**PROBLEM DESCRIPTION:**
Can you reproduce, word for word, the part of the recruiting glossary between "## Jason Svoboda" and "competition or practice.", inclusive?

**DOCUMENT SEGMENT:**
# Recruiting Term Glossary



## Jason Svoboda

*Contact* occurs any time a coach has any face-to-face contact with a prospective student-athlete or the prospect’s parents off the college’s campus and says more than hello. A contact also occurs if a coach has any contact with the prospective student-athlete or his or her parents at the prospective student-athlete’s high school or any location where the prospect is engaging in competition or practice.

*Contact period* is the time when a college coach may have in-person contact with a prospective student-athlete and the prospect’s parents on or off the college’s campus. The coach may also watch the prospective student-athlete play or visit his or her high school. The prospect and the parents may visit a college campus, and the coach may write and telephone during this period.

*Dead period* is a time when the college coach may not have any in-person contact with the prospective student-athlete or the prospect’s parents at any time. The coach may write and telephone during this time.

*Evaluation* is an activity by a coach to evaluate a prospective student-athlete’s academic or athletics ability. This would include visiting the prospective student-athlete’s high school or watching the prospect practice or compete.

*Evaluation period* is the time a college coach may watch a prospective student-athlete play or visit the high school but cannot have any in-person conversations with the possible recruit or the parents off the college’s campus. The prospective student-athlete and the parents can visit a college campus during this period and a coach may call or write during this period.

*National Letter of Intent* is the document a prospective student-athlete signs when he or she agrees to attend the designated college or university for one academic year. According to the terms of the National Letter of Intent program, participating institutions agree to provide athletics financial aid for one academic year to the student-athlete, provided he or she is admitted to the institution and is eligible for financial aid under NCAA rules. An important provision of the National Letter of Intent program is a recruiting prohibition applied after a prospective student-athlete signs a National Letter of Intent. This prohibition requires participating institutions to cease recruitment of a prospective student-athlete once a National Letter of Intent is signed with another institution.

*Official visit* is a prospective student-athlete’s visit to a college campus paid for by the college. The college can pay for transportation to and from the college, room and meals (three per day) while visiting and reasonable entertainment expenses, including three complimentary admissions to a home athletics contest. NCAA recruiting bylaws limit the number of official visits a recruit may take to five.

*Prospective student-athlete* is the title given when a student enters ninth grade. It also applies when, before a student’s ninth-grade year, a college gives the student, the student’s relatives or their friends any financial aid or other benefits that the college does not generally provide to prospective students.

*Quiet period* is a time when the college may not have any in-person talk with the prospective student-athlete or the parents off the college’s campus. The coach may not watch the prospect play or practice.The prospective student-athlete can visit college campuses during this time and a coach may write or telephone.

*Unofficial visit* is any visit by a prospective student-athlete and their parents to a college campus paid for by the prospective student athlete or the prospect’s parents. The only expense the prospective student-athlete can receive from the college is three complimentary admissions to a home athletics contest. The prospect may make as many visits as he or she likes and may take the visits at any time. The only time the prospective student-athlete cannot talk with a coach during an unofficial visit is during a dead period.

*Verbal commitment* is the phrase used to describe a college-bound student-athlete’s commitment to a school before he or she is able to sign a National Letter of Intent. A college-bound student athlete can announce a verbal commitment at any time. While verbal commitments have become popular, they are NOT binding on either the college-bound student-athlete or the school.


----------

**DATASET CONTENT:**

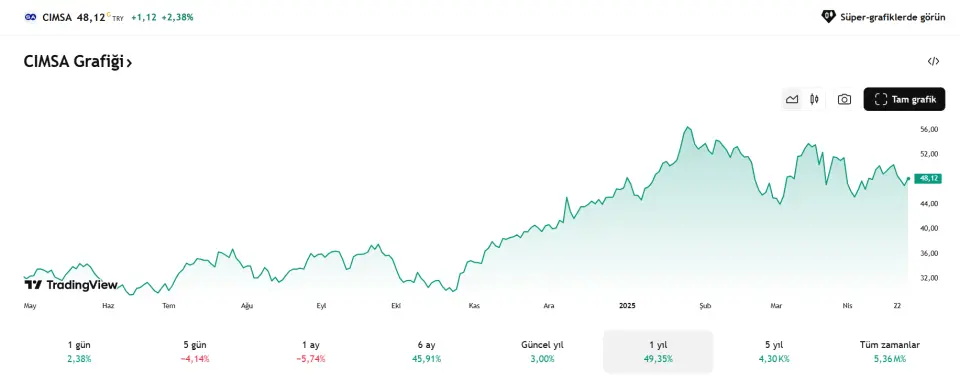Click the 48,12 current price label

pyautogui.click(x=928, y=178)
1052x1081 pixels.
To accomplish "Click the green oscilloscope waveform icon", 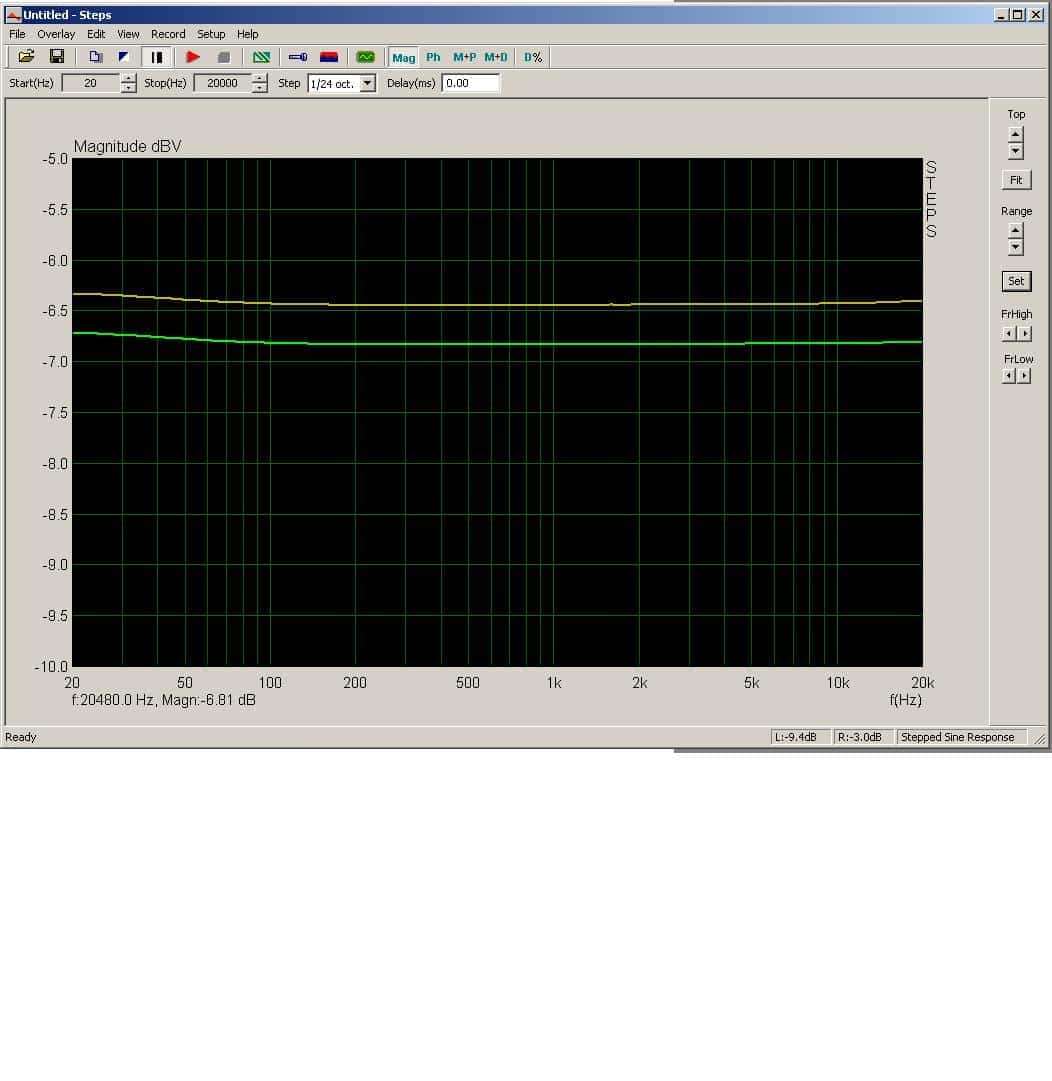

**RESPONSE BELOW:**
## Jason Svoboda

*Contact* occurs any time a coach has any face-to-face contact with a prospective student-athlete or the prospect’s parents off the college’s campus and says more than hello. A contact also occurs if a coach has any contact with the prospective student-athlete or his or her parents at the prospective student-athlete’s high school or any location where the prospect is engaging in competition or practice.